= Beginning of Section =

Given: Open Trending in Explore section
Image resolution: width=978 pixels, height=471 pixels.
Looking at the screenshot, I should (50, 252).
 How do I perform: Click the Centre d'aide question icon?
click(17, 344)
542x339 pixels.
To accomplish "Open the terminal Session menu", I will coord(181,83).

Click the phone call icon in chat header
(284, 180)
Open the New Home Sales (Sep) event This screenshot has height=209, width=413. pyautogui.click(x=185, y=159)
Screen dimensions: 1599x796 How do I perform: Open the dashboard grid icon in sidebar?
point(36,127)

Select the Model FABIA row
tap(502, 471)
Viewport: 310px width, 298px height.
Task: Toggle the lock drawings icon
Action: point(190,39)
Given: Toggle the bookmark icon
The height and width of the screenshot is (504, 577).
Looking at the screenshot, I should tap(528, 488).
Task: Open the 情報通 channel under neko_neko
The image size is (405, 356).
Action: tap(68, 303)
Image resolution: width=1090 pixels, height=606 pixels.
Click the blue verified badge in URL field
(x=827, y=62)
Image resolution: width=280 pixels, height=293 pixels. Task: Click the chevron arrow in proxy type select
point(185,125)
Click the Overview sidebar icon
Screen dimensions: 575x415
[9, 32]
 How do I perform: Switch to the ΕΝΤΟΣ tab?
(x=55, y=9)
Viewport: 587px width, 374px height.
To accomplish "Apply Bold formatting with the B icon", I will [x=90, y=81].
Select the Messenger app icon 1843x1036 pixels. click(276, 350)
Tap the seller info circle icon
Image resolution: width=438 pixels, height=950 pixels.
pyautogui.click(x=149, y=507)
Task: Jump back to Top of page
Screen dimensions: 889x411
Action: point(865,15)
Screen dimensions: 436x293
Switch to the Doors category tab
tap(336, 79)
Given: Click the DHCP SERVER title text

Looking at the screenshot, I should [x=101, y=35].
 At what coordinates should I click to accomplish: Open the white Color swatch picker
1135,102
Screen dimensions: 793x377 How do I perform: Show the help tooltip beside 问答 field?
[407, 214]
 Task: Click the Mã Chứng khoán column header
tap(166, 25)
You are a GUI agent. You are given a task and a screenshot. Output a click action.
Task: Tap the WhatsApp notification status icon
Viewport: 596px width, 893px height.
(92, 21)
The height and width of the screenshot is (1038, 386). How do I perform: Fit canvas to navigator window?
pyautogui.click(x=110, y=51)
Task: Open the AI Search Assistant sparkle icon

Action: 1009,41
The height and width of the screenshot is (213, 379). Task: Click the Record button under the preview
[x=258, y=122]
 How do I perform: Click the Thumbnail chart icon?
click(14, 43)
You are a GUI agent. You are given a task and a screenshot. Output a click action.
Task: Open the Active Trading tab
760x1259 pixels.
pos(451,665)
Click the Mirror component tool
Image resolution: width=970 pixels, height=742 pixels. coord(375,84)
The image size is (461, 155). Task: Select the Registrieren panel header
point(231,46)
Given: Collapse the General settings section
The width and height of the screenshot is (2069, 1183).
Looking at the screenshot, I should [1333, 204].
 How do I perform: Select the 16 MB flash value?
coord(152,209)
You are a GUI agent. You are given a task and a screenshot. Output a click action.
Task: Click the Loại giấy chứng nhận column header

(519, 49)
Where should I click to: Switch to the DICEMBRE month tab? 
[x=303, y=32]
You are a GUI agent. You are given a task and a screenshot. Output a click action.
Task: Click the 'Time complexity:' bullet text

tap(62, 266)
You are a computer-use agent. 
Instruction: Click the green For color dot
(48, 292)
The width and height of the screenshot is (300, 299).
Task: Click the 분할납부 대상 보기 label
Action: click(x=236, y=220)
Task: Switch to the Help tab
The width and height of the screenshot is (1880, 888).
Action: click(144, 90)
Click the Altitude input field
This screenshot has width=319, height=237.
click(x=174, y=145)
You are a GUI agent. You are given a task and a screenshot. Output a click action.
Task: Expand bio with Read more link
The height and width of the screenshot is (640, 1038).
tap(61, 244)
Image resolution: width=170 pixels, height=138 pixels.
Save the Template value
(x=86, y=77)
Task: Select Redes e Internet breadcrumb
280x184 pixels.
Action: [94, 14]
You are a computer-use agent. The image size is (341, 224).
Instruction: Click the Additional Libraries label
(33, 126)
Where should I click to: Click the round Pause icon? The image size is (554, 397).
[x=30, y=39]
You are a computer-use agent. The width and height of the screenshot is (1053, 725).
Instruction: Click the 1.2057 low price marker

= End of Section =

Activity —
Output all of the records exactly, with nothing omitted.

Your solution —
Given: Open Trending in Explore section
Image resolution: width=978 pixels, height=471 pixels.
Looking at the screenshot, I should (50, 252).
 How do I perform: Click the Centre d'aide question icon?
click(17, 344)
542x339 pixels.
To accomplish "Open the terminal Session menu", I will coord(181,83).

Click the phone call icon in chat header
(284, 180)
Open the New Home Sales (Sep) event This screenshot has height=209, width=413. pyautogui.click(x=185, y=159)
Screen dimensions: 1599x796 How do I perform: Open the dashboard grid icon in sidebar?
point(36,127)

Select the Model FABIA row
tap(502, 471)
Viewport: 310px width, 298px height.
Task: Toggle the lock drawings icon
Action: point(190,39)
Given: Toggle the bookmark icon
The height and width of the screenshot is (504, 577).
Looking at the screenshot, I should tap(528, 488).
Task: Open the 情報通 channel under neko_neko
The image size is (405, 356).
Action: tap(68, 303)
Image resolution: width=1090 pixels, height=606 pixels.
Click the blue verified badge in URL field
(x=827, y=62)
Image resolution: width=280 pixels, height=293 pixels. Task: Click the chevron arrow in proxy type select
point(185,125)
Click the Overview sidebar icon
Screen dimensions: 575x415
[9, 32]
 How do I perform: Switch to the ΕΝΤΟΣ tab?
(x=55, y=9)
Viewport: 587px width, 374px height.
To accomplish "Apply Bold formatting with the B icon", I will [x=90, y=81].
Select the Messenger app icon 1843x1036 pixels. click(276, 350)
Tap the seller info circle icon
Image resolution: width=438 pixels, height=950 pixels.
pyautogui.click(x=149, y=507)
Task: Jump back to Top of page
Screen dimensions: 889x411
Action: point(865,15)
Screen dimensions: 436x293
Switch to the Doors category tab
tap(336, 79)
Given: Click the DHCP SERVER title text

Looking at the screenshot, I should [x=101, y=35].
 At what coordinates should I click to accomplish: Open the white Color swatch picker
1135,102
Screen dimensions: 793x377 How do I perform: Show the help tooltip beside 问答 field?
[407, 214]
 Task: Click the Mã Chứng khoán column header
tap(166, 25)
You are a GUI agent. You are given a task and a screenshot. Output a click action.
Task: Tap the WhatsApp notification status icon
Viewport: 596px width, 893px height.
(92, 21)
The height and width of the screenshot is (1038, 386). How do I perform: Fit canvas to navigator window?
pyautogui.click(x=110, y=51)
Task: Open the AI Search Assistant sparkle icon

Action: 1009,41
The height and width of the screenshot is (213, 379). Task: Click the Record button under the preview
[x=258, y=122]
 How do I perform: Click the Thumbnail chart icon?
click(14, 43)
You are a GUI agent. You are given a task and a screenshot. Output a click action.
Task: Open the Active Trading tab
760x1259 pixels.
pos(451,665)
Click the Mirror component tool
Image resolution: width=970 pixels, height=742 pixels. coord(375,84)
The image size is (461, 155). Task: Select the Registrieren panel header
point(231,46)
Given: Collapse the General settings section
The width and height of the screenshot is (2069, 1183).
Looking at the screenshot, I should [1333, 204].
 How do I perform: Select the 16 MB flash value?
coord(152,209)
You are a GUI agent. You are given a task and a screenshot. Output a click action.
Task: Click the Loại giấy chứng nhận column header

(519, 49)
Where should I click to: Switch to the DICEMBRE month tab? 
[x=303, y=32]
You are a GUI agent. You are given a task and a screenshot. Output a click action.
Task: Click the 'Time complexity:' bullet text

tap(62, 266)
You are a computer-use agent. 
Instruction: Click the green For color dot
(48, 292)
The width and height of the screenshot is (300, 299).
Task: Click the 분할납부 대상 보기 label
Action: click(x=236, y=220)
Task: Switch to the Help tab
The width and height of the screenshot is (1880, 888).
Action: click(144, 90)
Click the Altitude input field
This screenshot has width=319, height=237.
click(x=174, y=145)
You are a GUI agent. You are given a task and a screenshot. Output a click action.
Task: Expand bio with Read more link
The height and width of the screenshot is (640, 1038).
tap(61, 244)
Image resolution: width=170 pixels, height=138 pixels.
Save the Template value
(x=86, y=77)
Task: Select Redes e Internet breadcrumb
280x184 pixels.
Action: [94, 14]
You are a computer-use agent. The image size is (341, 224).
Instruction: Click the Additional Libraries label
(33, 126)
Where should I click to: Click the round Pause icon? The image size is (554, 397).
[x=30, y=39]
You are a computer-use agent. The width and height of the screenshot is (1053, 725).
Instruction: Click the 1.2057 low price marker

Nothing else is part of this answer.